The tumor inhibition in vivo. (a) The tumor volume and growth curve. (b) The HE staining of liver and lung in the tumor metastasis experiment (white arrow shows the tumor foci).

Conclusion

The target gene SLC4A4 we selected by bioinformatics method plays an important role in prostate cancer, it is a potential oncogene in prostate cancer. Based on this, we design a ShRNA to knock it down, the results show that the proliferation of prostate cancer cell line C4-2B is obviously inhibited. Next, we synthesized a magnetic nanoparticle MNP-APTES to delivery the SLC4A4’s ShRNA plasmid to cancer cells. The results show that this MNP/DNA composite could delivery and release plasmid DNA to cancer cells as predicted. And we did a lot of experiments in vitro to prove that the MNP/DNA composite MNP-Sh-SLC4A4 could inhibit the cells’ proliferation, clone forming, metastasis, induce cell death and cell cycle arrest. Moreover, in order to prove that the MNP-Sh-SLC4A4 could inhibit tumor in vivo, we transplanted C4-2B cells to nude mice. After 3 weeks’ treatment, the tumor growth was greatly suppressed. In order to observe the metastasis of prostate cancer cells in vivo, we injected C4-2B cells into mice through tail vein, and the MNP/DNA composite was injected followed by that. Interestingly, we found that both the MNP-Sh-SLC4A4 and MNP-NC could inhibit the metastasis to liver and lung of prostate cancer cells in vivo.

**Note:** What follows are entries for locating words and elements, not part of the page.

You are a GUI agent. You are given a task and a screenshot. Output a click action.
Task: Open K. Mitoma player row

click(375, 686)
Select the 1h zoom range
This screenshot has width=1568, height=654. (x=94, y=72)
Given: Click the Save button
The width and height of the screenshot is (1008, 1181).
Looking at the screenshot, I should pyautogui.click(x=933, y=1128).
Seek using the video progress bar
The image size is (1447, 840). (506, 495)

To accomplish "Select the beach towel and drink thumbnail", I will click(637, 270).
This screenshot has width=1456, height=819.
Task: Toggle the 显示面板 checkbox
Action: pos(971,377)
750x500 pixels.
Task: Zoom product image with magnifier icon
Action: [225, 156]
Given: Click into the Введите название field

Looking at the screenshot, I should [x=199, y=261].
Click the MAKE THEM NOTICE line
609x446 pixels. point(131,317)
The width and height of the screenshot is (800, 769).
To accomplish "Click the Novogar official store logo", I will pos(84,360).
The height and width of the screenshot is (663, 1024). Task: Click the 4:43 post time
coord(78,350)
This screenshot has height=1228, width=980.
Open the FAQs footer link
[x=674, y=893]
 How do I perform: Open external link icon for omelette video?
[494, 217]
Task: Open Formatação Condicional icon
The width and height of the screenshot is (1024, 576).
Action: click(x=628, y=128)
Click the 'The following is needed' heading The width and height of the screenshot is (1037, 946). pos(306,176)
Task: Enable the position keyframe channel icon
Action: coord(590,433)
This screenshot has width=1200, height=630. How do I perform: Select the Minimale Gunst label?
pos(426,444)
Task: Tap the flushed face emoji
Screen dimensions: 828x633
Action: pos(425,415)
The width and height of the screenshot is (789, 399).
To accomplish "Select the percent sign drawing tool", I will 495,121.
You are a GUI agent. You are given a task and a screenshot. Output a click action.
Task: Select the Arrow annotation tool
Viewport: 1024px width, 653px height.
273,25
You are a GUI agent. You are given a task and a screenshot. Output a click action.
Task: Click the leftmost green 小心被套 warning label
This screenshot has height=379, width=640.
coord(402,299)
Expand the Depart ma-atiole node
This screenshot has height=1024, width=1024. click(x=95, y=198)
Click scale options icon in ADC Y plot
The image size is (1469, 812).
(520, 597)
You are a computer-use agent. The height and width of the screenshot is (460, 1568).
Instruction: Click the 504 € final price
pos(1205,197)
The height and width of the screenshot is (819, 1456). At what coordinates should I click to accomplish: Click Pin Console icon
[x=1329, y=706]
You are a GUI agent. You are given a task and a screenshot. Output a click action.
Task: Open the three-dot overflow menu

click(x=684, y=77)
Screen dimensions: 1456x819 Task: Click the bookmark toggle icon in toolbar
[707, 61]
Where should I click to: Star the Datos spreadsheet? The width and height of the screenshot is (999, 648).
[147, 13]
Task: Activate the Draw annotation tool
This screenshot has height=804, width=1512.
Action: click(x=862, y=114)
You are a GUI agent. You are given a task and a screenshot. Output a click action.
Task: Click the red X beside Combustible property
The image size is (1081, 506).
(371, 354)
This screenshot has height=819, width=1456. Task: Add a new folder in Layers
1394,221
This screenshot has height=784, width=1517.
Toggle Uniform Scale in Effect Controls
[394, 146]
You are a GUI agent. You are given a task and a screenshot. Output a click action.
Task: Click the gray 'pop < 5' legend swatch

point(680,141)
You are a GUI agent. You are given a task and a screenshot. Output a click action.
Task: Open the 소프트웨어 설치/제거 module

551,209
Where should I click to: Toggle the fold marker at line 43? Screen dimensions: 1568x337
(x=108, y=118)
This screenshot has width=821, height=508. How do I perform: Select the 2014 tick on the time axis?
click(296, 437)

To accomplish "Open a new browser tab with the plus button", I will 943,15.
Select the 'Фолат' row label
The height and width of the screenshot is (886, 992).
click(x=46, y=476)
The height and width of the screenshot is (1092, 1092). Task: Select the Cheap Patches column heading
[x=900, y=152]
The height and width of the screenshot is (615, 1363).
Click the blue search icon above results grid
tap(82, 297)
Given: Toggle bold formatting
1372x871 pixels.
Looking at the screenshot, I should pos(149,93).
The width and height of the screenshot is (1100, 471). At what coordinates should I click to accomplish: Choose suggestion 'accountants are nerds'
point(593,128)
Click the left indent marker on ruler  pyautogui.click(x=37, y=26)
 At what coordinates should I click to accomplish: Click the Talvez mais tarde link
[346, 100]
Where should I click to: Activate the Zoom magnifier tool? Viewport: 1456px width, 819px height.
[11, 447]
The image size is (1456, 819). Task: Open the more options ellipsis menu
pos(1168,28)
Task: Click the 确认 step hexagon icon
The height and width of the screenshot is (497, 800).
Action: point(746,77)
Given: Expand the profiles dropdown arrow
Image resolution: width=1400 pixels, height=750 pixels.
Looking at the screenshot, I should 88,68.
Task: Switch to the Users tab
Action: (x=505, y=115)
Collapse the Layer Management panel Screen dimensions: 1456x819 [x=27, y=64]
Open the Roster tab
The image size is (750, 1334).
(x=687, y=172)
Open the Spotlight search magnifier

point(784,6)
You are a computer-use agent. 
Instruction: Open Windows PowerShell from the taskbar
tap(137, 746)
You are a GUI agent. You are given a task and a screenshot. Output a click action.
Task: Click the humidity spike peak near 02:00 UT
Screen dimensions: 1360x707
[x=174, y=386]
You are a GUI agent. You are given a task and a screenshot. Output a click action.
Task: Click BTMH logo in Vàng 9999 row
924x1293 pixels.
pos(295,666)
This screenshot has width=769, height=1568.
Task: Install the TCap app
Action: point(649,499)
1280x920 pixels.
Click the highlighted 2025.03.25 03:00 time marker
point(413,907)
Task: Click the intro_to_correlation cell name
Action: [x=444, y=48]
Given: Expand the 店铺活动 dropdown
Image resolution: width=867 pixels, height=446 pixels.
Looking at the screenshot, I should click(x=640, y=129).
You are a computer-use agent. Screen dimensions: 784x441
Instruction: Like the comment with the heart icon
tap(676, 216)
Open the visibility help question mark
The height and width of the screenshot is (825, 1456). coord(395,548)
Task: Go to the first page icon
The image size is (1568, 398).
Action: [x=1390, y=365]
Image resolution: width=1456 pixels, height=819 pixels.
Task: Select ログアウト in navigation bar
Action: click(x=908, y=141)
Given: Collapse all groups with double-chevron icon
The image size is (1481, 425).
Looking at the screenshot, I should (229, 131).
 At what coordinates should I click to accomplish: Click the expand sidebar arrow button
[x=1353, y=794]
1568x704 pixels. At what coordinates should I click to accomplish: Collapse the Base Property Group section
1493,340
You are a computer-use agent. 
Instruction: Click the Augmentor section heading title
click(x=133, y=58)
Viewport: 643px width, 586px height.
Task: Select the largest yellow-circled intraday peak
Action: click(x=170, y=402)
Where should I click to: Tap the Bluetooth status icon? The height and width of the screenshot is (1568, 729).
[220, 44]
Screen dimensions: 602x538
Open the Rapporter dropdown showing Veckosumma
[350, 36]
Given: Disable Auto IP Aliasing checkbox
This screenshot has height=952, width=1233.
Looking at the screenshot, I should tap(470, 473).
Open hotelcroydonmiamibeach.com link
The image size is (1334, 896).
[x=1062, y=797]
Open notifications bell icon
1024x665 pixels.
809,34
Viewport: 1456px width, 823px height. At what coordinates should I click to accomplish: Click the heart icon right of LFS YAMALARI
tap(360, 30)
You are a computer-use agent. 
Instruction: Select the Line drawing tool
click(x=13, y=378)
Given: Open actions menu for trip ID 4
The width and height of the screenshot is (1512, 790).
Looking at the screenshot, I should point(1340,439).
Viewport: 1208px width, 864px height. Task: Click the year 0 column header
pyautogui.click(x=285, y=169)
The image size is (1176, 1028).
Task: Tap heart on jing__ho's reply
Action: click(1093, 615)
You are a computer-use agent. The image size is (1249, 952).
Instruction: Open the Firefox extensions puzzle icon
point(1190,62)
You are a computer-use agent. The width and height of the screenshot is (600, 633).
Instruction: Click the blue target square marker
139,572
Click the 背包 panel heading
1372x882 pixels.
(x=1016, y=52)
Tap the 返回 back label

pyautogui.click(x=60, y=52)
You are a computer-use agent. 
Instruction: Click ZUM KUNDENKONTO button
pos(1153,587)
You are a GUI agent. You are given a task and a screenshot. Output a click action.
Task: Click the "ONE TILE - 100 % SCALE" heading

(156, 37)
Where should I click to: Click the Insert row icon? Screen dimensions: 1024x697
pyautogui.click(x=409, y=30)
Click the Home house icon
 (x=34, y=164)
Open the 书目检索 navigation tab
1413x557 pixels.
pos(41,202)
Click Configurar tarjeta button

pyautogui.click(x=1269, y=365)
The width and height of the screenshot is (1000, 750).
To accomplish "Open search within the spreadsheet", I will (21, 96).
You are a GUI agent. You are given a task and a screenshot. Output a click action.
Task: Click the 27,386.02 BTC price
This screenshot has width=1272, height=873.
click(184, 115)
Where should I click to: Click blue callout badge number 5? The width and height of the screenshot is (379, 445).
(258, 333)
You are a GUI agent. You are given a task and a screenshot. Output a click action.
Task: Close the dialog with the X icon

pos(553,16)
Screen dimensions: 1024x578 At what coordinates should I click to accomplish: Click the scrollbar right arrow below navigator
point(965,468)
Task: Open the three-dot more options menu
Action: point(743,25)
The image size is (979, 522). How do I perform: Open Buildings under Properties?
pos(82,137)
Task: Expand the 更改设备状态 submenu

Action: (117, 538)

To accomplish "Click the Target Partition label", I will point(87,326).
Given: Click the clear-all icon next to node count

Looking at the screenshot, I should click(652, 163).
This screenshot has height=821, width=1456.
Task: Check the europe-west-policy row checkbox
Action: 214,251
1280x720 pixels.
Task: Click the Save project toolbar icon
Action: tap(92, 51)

In conclusion, the target gene SLC4A4 we selected by bioinformatics is a potential oncogene in prostate cancer; the nanoparticle MNP-APTES could delivery ShRNA plasmid into cancer cells both in vitro and in vivo. It’s a good method to find a target gene by bioinformatics and use nanotechnology for the gene delivering on cancer therapy.